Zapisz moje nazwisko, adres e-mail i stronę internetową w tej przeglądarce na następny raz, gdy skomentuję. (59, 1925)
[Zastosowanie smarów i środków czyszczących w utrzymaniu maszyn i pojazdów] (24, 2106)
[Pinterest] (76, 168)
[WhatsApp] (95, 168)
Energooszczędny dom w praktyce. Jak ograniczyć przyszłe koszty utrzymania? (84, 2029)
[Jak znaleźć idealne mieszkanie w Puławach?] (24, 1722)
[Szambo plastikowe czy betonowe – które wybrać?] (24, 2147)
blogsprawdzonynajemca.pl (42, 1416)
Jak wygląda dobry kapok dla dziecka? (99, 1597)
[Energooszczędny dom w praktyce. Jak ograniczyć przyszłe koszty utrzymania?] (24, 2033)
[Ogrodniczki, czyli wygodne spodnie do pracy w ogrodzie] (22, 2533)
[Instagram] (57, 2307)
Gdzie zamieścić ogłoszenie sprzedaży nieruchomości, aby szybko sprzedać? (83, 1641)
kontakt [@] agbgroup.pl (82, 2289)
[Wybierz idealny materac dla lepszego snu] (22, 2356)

§ §

## [Directions]
An exact copy of the listing above is what is wanted.

## [Written solution]
Zapisz moje nazwisko, adres e-mail i stronę internetową w tej przeglądarce na następny raz, gdy skomentuję. (59, 1925)
[Zastosowanie smarów i środków czyszczących w utrzymaniu maszyn i pojazdów] (24, 2106)
[Pinterest] (76, 168)
[WhatsApp] (95, 168)
Energooszczędny dom w praktyce. Jak ograniczyć przyszłe koszty utrzymania? (84, 2029)
[Jak znaleźć idealne mieszkanie w Puławach?] (24, 1722)
[Szambo plastikowe czy betonowe – które wybrać?] (24, 2147)
blogsprawdzonynajemca.pl (42, 1416)
Jak wygląda dobry kapok dla dziecka? (99, 1597)
[Energooszczędny dom w praktyce. Jak ograniczyć przyszłe koszty utrzymania?] (24, 2033)
[Ogrodniczki, czyli wygodne spodnie do pracy w ogrodzie] (22, 2533)
[Instagram] (57, 2307)
Gdzie zamieścić ogłoszenie sprzedaży nieruchomości, aby szybko sprzedać? (83, 1641)
kontakt [@] agbgroup.pl (82, 2289)
[Wybierz idealny materac dla lepszego snu] (22, 2356)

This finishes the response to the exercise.